Methods and Results: A microfluidic mixing technology was used to obtain reproducible ionizable cationic LNPs loaded with anti-BCR-ABL or CTRL siRNA. To determine the delivery efficiency of LNP-siRNA formulations, human leukemic K562 cells were incubated with siRNA-containing LNPs at various concentrations. Almost 100% of cells had taken up siRNA containing LNPs even at the lowest concentration of 0.0625µg/ml with stable uptake kinetics. We also observed near 100% uptake of LNP-siRNA in hard to transfect primary patient cells (CML, AML, ALL and MDS). Looking at the on-target functional efficacy of LNP-siRNA formulations, we observed a time and dose dependent increase in apoptosis (annexin V assay) and decrease in cell viability (alamar blue assay) of K562 cells treated with anti-BCR-ABL siRNA but not CTRL siRNA. A robust knockdown in BCR-ABL mRNA levels (65-90%) at 72 hours and protein at 96 hours was observed which confirmed that cell death was an on-target effect. Colony-forming potential of primary human CD34+ CML cells was significantly reduced when treated with anti-BCR-ABL siRNA compared to CTRL siRNA and to CD34+ cells from healthy donors.
To translate our findings in vivo, we evaluated the safety profile, delivery potential and functional efficacy of LNP-siRNA in mice. A total dose of 15mg/kg (3 injections of 5mg/kg at day 0, 1 and 2) in healthy NSG (NOD.Cg-Prkdcscid Il2rgtm1Wjl/SzJ) mice resulted in 100% LNP positive cells in peripheral blood up to day 10. The formulations were highly tolerable in vivo with no significant differences in body weight and complete blood counts between treated and control mice. Moreover, serum analysis showed no significant toxicity in mice following LNP-siRNA treatment. With a focus on hematopoietic tissues following systemic administration, NSG mice received transplants of human K562 cells (stably expressing GFP and luciferase) intrafemorally and were injected intravenously for 3 consecutive injections of LNP-siRNA (1 or 5mg/kg body weight) at 8 hours interval. Interestingly, almost 100% LNP uptake was observed in xenograft leukemic cells in bone marrow at 48 hours at both doses. The leukemic burden of luciferase expressing K562 cells in mice was quantified using in vivo imaging before and during treatment. Treatment with anti-BCR-ABL siRNA for 10 days (n=7) resulted in a 0.5 fold decrease, whereas CTRL siRNA (n=7) resulted in a net 5-fold increase of luciferase signal, thus proving the efficacy of our approach in vivo.

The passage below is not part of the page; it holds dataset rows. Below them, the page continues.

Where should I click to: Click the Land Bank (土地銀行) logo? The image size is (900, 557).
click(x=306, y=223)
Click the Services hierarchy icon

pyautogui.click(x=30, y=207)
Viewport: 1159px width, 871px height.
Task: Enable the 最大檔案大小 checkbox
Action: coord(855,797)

Conclusion: We show a highly efficient and non-toxic delivery in vitro and in vivo with nearly 100% uptake of LNP-siRNA formulations in bone marrow of leukemic mice. By inhibiting BCR-ABL we show a reduction of leukemic burden in our xenotransplant model, while leukemic cells expanded in CTRL siRNA treated mice. Our study provides a proof-of-principle that the combined use of lipid nanoparticles and RNAi technology can be used to target leukemia cells in vivo with promising therapeutic implications.